__WHAT THIS TASK INVOLVES__.
From the line containing "You are a computer-use" through the last line of the records below, each line is to be repeated exactly; pictures are to be omitted.

__SUPPLIED ENTRIES__.
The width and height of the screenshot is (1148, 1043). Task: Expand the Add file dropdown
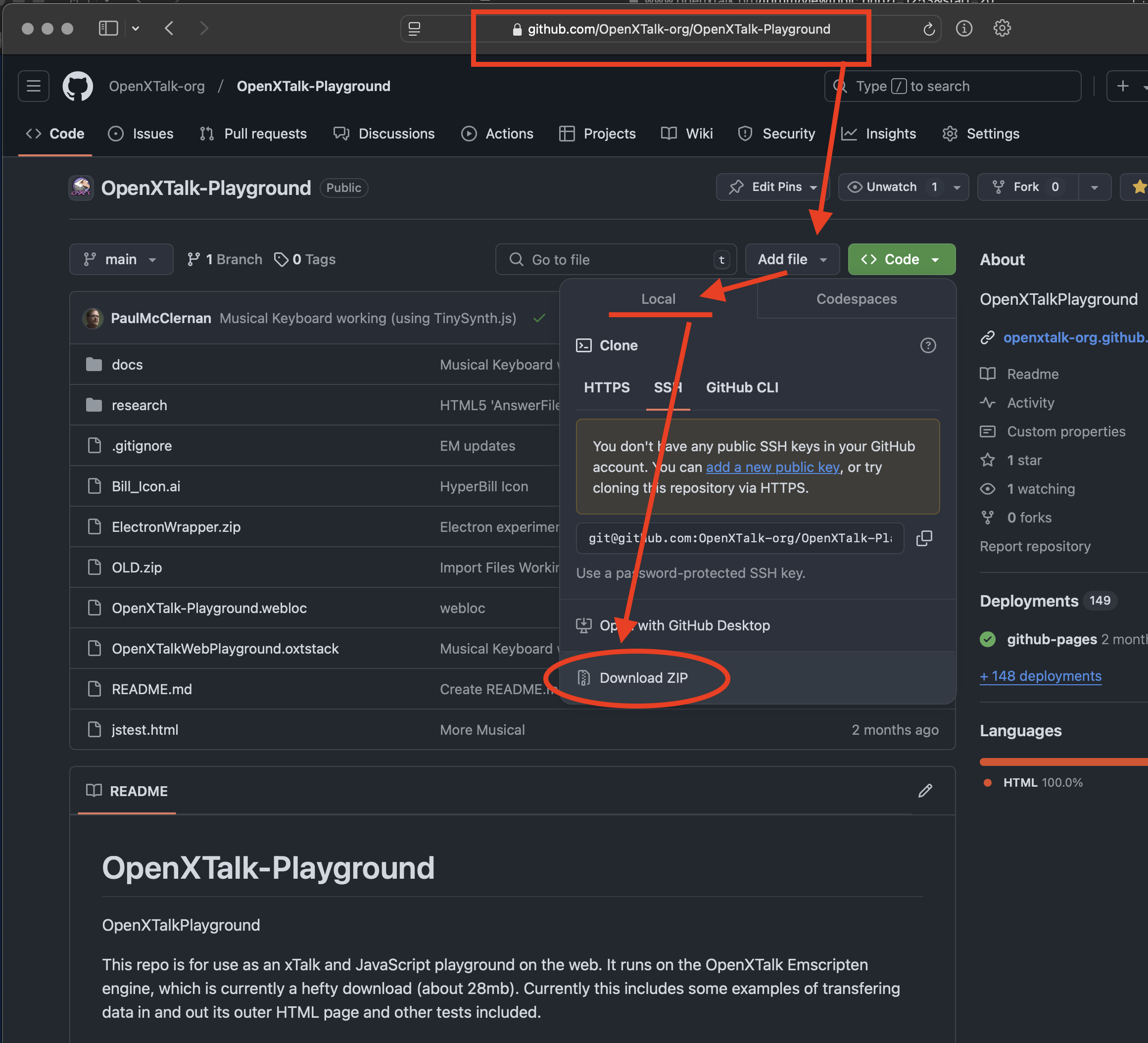[790, 259]
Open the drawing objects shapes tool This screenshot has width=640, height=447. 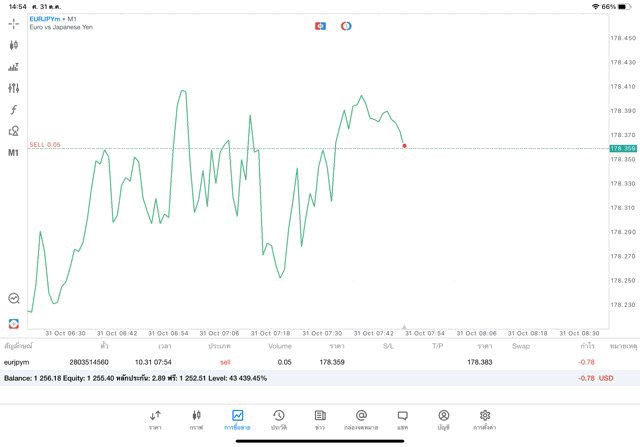click(x=14, y=131)
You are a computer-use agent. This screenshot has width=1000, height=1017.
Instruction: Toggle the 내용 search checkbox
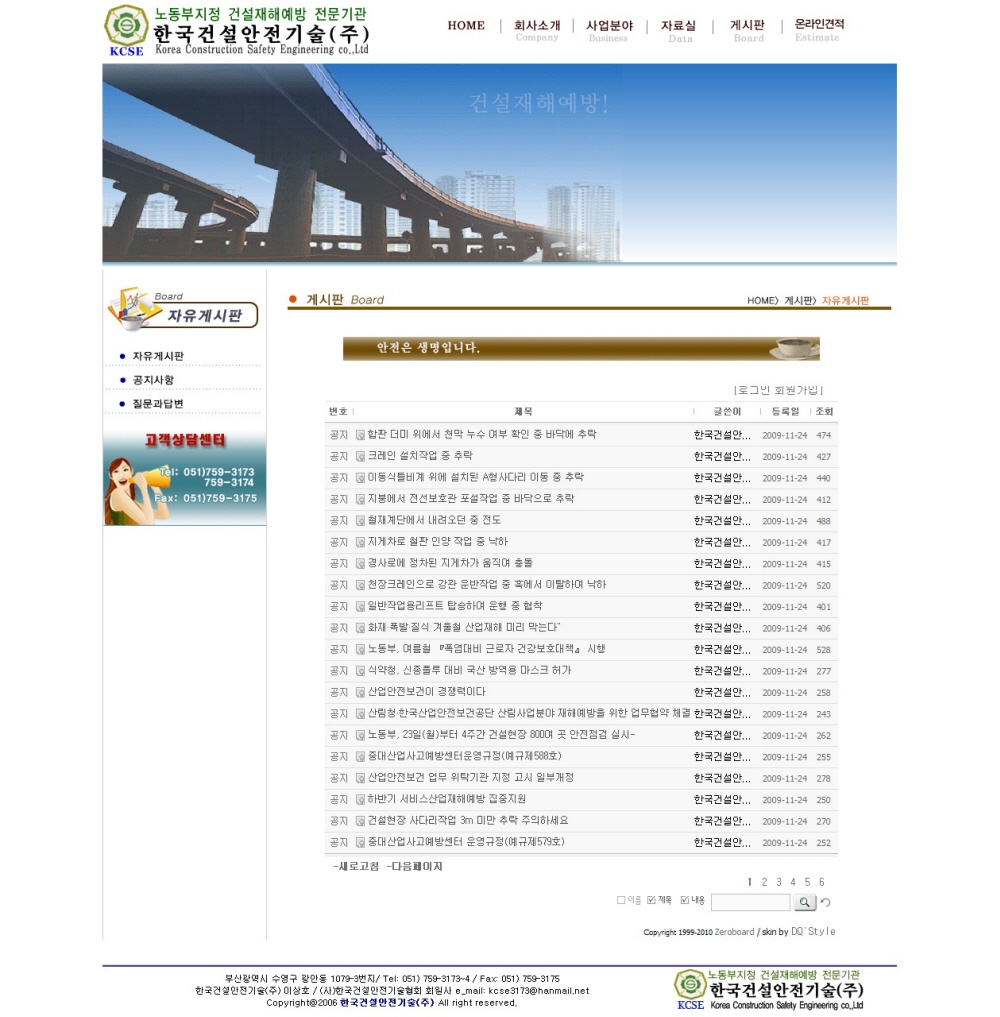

__REPLY TO THE EXERCISE__.
You are a computer-use agent. This screenshot has width=1000, height=1017.
Instruction: Toggle the 내용 search checkbox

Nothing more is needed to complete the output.